Los conservadores proponen cambiar las normas para extranjeros condenados por delitos

OTTAWA — El Partido Conservador presentó el martes una moción que insta al gobierno a prohibir que personas que no sean ciudadanos canadienses y que hayan sido condenadas por delitos graves puedan presentar solicitudes de refugio.

La moción también solicita al gobierno impedir las solicitudes de asilo de personas cuyos casos aún se encuentran en trámite ante los tribunales.

La iniciativa surge en medio de un aumento significativo de delitos relacionados con la extorsión. El primer ministro de Columbia Británica, David Eby, ha calificado la ola de casos como una crisis y ha pedido a Ottawa cerrar las lagunas legales vinculadas a las solicitudes de asilo.

La crítica conservadora en materia de inmigración, Michelle Rempel Garner, quien patrocinó la moción en la Cámara, declaró el martes en la Cámara de los Comunes que cada estadística representa “seres humanos reales cuyas vidas y comunidades han sido devastadas”.

“Pequeños empresarios que reciben amenazas burdas exigiendo dinero de protección, solo para ver sus tiendas tiroteadas, sus hogares acribillados a balazos e incendios provocados que destruyen su sustento y su tranquilidad”, afirmó.

Rempel Garner señaló que más de una docena de sospechosos que enfrentaban deportación solicitaron estatus de refugiado, y que los esfuerzos para expulsar a los responsables de la “epidemia de extorsión” se han visto frustrados por una laguna legal.

“Los ciudadanos extranjeros fueron identificados por el Grupo de Trabajo contra la Extorsión de Columbia Británica, pero una vez que la Agencia de Servicios Fronterizos de Canadá (CBSA) inició investigaciones, alegaron ser refugiados”, dijo Rempel Garner. “Como resultado, la deportación de los 14 sospechosos quedó suspendida hasta que la Junta de Inmigración y Refugiados determine si tienen casos legítimos de asilo”.

Varios alcaldes de grandes ciudades han instado a Ottawa a abordar el problema. El consejo municipal de Surrey, en Columbia Británica, pidió que se declare un estado federal de emergencia ante el aumento de los casos de extorsión. La ciudad reportó 35 incidentes sospechosos solo en enero.

El ministro de Justicia, Sean Fraser, afirmó el martes que la extorsión es un delito grave y que lo que ocurre en Surrey es “completamente inaceptable”.

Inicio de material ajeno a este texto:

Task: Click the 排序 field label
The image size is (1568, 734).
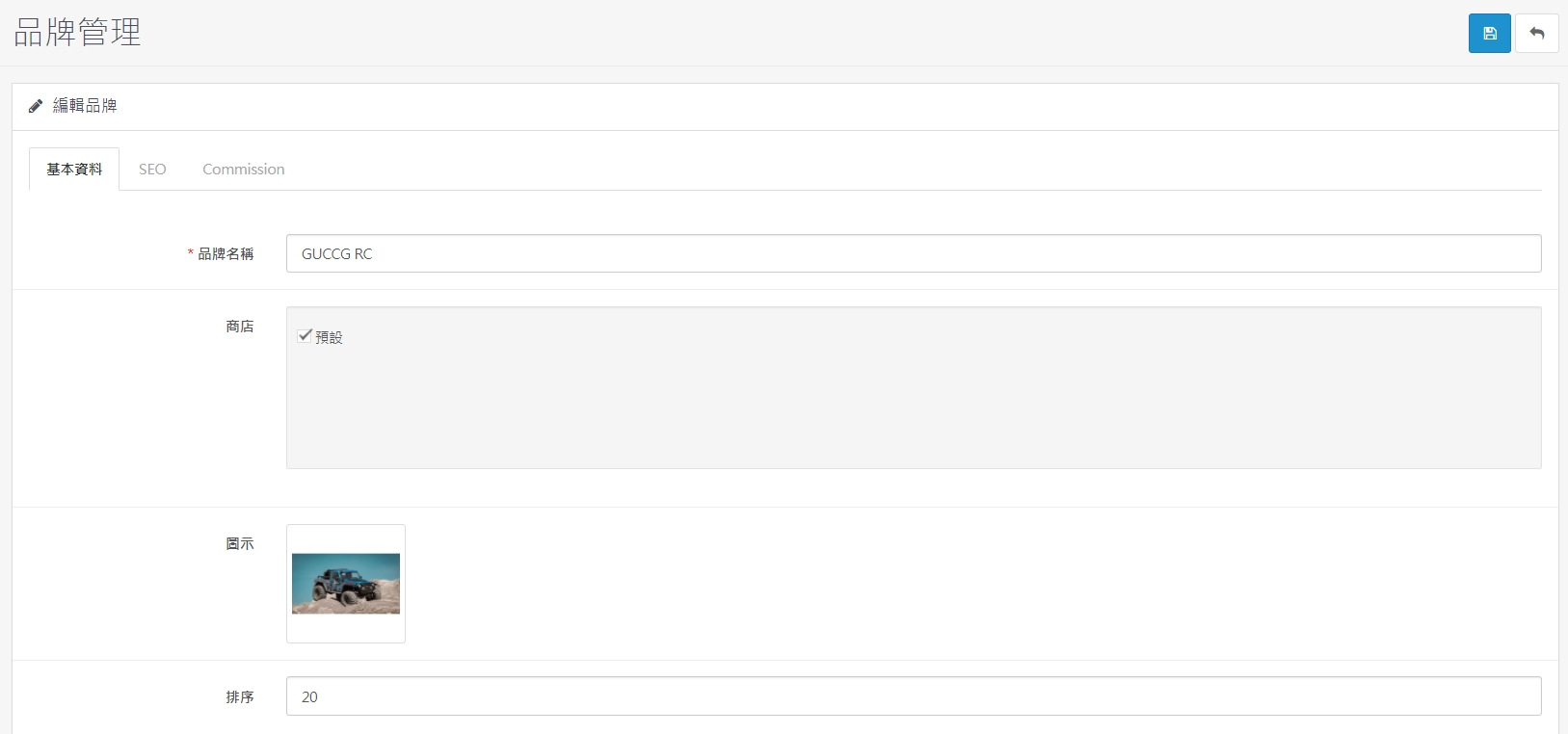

Fraser destacó que ya existen “leyes estrictas” y mencionó cambios propuestos a la legislación sobre libertad bajo fianza y sentencias para dificultar que los reincidentes obtengan libertad bajo fianza.

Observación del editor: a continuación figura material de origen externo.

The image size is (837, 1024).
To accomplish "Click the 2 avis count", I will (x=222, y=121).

“Hay soluciones sobre la mesa, pero necesitamos que todos los partidos colaboren y dejen de obstruir en la Cámara para poder hacer, a nivel federal, lo necesario para desmantelar estas redes de extorsión y garantizar la seguridad de las comunidades”, afirmó.

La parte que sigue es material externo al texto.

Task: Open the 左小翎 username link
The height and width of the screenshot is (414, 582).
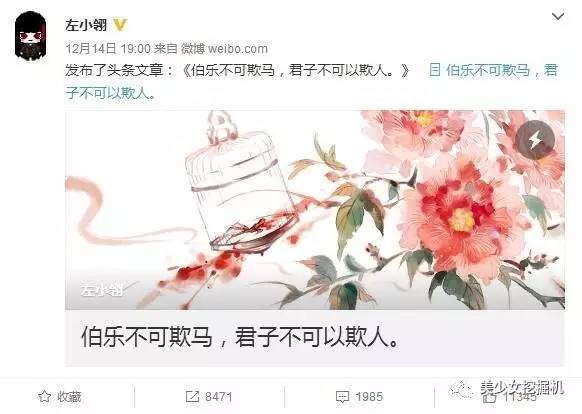Action: coord(86,25)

Delegados en la reciente convención del Partido Conservador en Calgary respaldaron cambios similares a los sistemas de inmigración y justicia al votar a favor de una propuesta que sostiene que los contribuyentes canadienses no deberían pagar por la “rehabilitación de extranjeros”.

Este informe de The Canadian Press fue publicado por primera vez el 10 de febrero de 2026.